El rock de Extremoduro siempre tuvo algo de liturgia pagana. Las letras de Robe Iniesta, cargadas de una poesía tan visceral como exquisita, no pedían permiso para entrar; simplemente te volaban la cabeza. Ahora, esa energía cruda se somete a una metamorfosis fascinante. Los conciertos Candlelight regresan para demostrar que los himnos de la banda extremeña no solo sobreviven al formato de cámara, sino que encuentran en el cuarteto de cuerda una nueva y sorprendente dimensión emocional.
La transgresión se viste de gala
Si alguien nos hubiera dicho en los 90, entre litros de cerveza y barro en el Viña Rock, que terminaríamos escuchando «So payaso» o «Standby» rodeados de miles de velas y en un silencio sepulcral, probablemente habríamos pedido otra ronda. Sin embargo, la madurez musical nos ha enseñado que la calidad compositiva de Extremoduro es elástica.
El programa de este tributo pone el foco en piezas clave, con especial atención a esa obra cumbre que es La Ley Innata. No es una elección baladí: aquel álbum ya nació con una estructura de suite clásica, dividido en movimientos, lo que lo convierte en el material perfecto para ser diseccionado por un arco y un violín.

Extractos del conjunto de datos

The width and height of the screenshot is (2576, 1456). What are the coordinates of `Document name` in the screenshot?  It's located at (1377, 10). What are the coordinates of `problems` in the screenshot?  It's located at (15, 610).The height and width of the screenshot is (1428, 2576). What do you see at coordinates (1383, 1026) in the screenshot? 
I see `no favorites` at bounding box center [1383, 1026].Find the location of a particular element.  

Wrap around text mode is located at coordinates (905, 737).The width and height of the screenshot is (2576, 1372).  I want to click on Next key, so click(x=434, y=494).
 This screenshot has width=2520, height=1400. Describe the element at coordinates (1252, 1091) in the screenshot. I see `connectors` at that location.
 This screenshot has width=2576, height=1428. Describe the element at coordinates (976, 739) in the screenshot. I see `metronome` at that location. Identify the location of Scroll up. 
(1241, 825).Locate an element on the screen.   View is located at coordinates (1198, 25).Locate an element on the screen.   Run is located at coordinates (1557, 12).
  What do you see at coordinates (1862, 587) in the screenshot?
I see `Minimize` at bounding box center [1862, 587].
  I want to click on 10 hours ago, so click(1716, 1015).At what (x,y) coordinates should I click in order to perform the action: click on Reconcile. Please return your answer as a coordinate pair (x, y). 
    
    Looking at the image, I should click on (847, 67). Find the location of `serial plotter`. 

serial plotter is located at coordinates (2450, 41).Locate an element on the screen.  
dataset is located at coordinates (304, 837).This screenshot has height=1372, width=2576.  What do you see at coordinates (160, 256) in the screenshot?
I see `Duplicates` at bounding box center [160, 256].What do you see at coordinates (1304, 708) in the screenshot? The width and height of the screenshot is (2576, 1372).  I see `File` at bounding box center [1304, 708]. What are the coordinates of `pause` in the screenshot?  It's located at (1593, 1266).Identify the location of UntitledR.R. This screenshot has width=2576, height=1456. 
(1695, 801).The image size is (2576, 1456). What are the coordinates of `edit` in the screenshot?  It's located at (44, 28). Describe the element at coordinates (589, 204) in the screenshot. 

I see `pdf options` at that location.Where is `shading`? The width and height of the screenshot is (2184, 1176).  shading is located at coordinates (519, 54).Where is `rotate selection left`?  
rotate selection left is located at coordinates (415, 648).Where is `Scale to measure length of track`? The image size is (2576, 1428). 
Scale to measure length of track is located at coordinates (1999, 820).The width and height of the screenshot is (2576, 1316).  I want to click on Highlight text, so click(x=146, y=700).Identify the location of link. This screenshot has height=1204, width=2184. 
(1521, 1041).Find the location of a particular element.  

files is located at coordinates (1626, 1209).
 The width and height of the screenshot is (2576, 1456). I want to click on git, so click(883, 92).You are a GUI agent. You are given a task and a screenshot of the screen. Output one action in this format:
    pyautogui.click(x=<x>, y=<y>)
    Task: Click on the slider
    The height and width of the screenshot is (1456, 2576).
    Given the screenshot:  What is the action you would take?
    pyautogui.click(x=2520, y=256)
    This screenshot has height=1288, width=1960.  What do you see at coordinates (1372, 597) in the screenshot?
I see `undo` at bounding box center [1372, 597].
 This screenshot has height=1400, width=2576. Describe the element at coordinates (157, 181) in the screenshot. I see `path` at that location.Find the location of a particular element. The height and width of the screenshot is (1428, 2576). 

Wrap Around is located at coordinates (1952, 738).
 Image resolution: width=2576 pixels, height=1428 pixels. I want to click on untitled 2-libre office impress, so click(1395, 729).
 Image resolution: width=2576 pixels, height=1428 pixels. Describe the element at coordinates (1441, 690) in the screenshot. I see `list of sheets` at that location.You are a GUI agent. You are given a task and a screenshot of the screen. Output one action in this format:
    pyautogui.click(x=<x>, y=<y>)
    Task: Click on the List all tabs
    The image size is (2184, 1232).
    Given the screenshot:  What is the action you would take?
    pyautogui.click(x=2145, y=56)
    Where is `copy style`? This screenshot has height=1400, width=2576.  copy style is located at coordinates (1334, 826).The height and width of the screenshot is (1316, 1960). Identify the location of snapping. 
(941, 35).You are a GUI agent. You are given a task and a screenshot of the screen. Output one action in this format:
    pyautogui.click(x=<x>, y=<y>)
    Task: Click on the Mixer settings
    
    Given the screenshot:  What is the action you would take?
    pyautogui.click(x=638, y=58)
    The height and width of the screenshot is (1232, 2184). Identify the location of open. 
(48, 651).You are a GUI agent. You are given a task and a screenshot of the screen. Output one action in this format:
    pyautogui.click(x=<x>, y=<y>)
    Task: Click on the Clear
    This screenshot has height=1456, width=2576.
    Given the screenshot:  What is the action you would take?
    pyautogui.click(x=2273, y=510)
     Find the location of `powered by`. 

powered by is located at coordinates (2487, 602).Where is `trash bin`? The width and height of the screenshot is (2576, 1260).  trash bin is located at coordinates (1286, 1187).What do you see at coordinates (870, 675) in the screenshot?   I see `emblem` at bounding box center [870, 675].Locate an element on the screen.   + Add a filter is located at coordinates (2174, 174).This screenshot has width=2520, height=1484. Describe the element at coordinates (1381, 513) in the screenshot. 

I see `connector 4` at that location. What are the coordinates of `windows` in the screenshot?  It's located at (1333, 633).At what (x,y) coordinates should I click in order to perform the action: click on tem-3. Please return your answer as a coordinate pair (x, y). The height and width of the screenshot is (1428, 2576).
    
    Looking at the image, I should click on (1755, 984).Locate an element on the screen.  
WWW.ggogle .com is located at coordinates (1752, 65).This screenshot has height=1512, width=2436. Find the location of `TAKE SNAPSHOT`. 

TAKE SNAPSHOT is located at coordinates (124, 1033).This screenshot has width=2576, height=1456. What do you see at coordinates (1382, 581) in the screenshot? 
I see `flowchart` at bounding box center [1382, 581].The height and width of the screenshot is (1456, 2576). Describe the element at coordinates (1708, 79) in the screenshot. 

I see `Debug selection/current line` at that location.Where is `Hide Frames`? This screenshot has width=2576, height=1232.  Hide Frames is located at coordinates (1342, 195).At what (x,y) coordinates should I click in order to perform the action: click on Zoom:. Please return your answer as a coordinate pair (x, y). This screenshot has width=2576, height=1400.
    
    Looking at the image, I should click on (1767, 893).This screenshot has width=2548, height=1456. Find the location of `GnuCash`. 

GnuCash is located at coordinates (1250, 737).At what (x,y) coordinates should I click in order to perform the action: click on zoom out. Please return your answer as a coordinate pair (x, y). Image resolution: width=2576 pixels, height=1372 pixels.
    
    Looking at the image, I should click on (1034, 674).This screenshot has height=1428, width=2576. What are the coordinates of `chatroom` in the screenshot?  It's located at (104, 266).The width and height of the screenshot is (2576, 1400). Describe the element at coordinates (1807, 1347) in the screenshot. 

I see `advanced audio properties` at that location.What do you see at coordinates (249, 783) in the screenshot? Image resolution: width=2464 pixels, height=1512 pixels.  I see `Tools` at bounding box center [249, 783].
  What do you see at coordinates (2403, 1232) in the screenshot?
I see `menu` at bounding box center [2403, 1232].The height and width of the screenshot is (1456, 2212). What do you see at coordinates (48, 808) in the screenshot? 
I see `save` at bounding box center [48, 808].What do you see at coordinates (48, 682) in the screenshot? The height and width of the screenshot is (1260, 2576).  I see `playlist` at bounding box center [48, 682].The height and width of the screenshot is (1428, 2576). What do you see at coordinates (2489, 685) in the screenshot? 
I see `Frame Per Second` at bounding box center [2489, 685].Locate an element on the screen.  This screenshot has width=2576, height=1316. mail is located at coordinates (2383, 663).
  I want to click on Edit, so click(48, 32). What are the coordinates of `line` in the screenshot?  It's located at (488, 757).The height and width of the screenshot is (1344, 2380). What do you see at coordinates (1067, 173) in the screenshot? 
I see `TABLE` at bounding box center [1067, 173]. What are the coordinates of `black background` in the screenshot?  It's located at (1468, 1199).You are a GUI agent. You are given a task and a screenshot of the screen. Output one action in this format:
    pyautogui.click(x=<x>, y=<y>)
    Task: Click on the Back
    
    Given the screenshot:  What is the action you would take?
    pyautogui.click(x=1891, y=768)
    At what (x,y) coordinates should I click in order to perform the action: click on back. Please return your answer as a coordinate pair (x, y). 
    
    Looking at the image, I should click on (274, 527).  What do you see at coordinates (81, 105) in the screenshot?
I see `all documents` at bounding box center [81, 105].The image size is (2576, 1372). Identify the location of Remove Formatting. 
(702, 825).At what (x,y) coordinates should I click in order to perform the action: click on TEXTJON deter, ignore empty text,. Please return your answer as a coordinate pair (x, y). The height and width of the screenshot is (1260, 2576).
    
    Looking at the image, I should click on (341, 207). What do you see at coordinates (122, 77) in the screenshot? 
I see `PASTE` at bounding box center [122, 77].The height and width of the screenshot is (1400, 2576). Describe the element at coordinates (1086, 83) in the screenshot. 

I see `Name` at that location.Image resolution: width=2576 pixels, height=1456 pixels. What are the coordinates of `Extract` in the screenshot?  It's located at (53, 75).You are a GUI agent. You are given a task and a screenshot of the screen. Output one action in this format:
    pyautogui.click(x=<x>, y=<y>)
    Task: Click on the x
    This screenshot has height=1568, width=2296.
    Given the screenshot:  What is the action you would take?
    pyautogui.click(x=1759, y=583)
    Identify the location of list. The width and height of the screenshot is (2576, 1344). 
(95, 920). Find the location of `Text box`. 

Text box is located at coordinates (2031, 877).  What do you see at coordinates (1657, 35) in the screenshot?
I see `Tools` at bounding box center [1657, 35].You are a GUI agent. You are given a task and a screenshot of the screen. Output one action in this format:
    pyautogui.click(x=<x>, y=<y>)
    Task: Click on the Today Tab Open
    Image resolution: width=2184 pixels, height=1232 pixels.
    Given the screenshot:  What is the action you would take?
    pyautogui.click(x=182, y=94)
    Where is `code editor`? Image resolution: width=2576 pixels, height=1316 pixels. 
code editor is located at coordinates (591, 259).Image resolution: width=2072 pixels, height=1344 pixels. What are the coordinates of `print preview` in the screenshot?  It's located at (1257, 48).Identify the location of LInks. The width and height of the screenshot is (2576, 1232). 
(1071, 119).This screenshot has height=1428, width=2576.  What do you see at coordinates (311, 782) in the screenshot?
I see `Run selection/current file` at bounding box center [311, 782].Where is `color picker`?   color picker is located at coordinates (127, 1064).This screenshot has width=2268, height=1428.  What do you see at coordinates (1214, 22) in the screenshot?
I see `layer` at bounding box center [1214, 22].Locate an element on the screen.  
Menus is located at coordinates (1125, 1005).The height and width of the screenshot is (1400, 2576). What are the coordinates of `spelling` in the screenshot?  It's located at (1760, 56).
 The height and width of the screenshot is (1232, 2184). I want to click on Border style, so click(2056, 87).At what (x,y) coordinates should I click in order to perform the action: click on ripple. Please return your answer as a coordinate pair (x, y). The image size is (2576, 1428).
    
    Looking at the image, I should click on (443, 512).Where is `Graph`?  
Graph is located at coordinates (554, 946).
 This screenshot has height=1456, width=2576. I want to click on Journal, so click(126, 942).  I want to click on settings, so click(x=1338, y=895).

- [Ejercicio 1]: Traduzca al inglés esta oración del texto sobre los conciertos Candlelight de Extremoduro: «Sin embargo, la madurez musical nos ha enseñado que la calidad compositiva de Extremoduro es elástica.»
- [Ejercicio 2]: Según el texto sobre los conciertos Candlelight de Extremoduro, ¿a qué álbum dedica especial atención el programa del tributo?
- [Ejercicio 3]: Prosiga el texto sobre los conciertos Candlelight de Extremoduro desde su última oración.

- [Respuesta del ejercicio 1]: However, musical maturity has taught us that Extremoduro's songwriting quality is elastic.

- [Respuesta del ejercicio 2]: A La Ley Innata.

- [Respuesta del ejercicio 3]:
Por qué no deberías perdértelo
En un panorama cultural saturado de estímulos digitales, la propuesta de Fever a través de sus conciertos Candlelight ofrece algo que escasea: pausa y atmósfera. La acústica del recinto, sumada a la calidez de la iluminación tenue, crea una burbuja donde la música de Robe se siente más desnuda que nunca. Es, en esencia, una cita obligada tanto para el nostálgico del rock de trinchera como para el amante de las nuevas experiencias sonoras que busca algo más que un simple concierto de versiones.
Es hora de apagar el móvil, dejar que la cera se consuma y recordar por qué Extremoduro es, y seguirá siendo, nuestra ley más innata.
Detalles del evento:
- Lugar: Salón Real del Gran Hotel Miramar, Málaga.
- Día y hora: Domingo 3 de mayo a las 21:00h.
- Entradas: Disponibles en la plataforma Fever.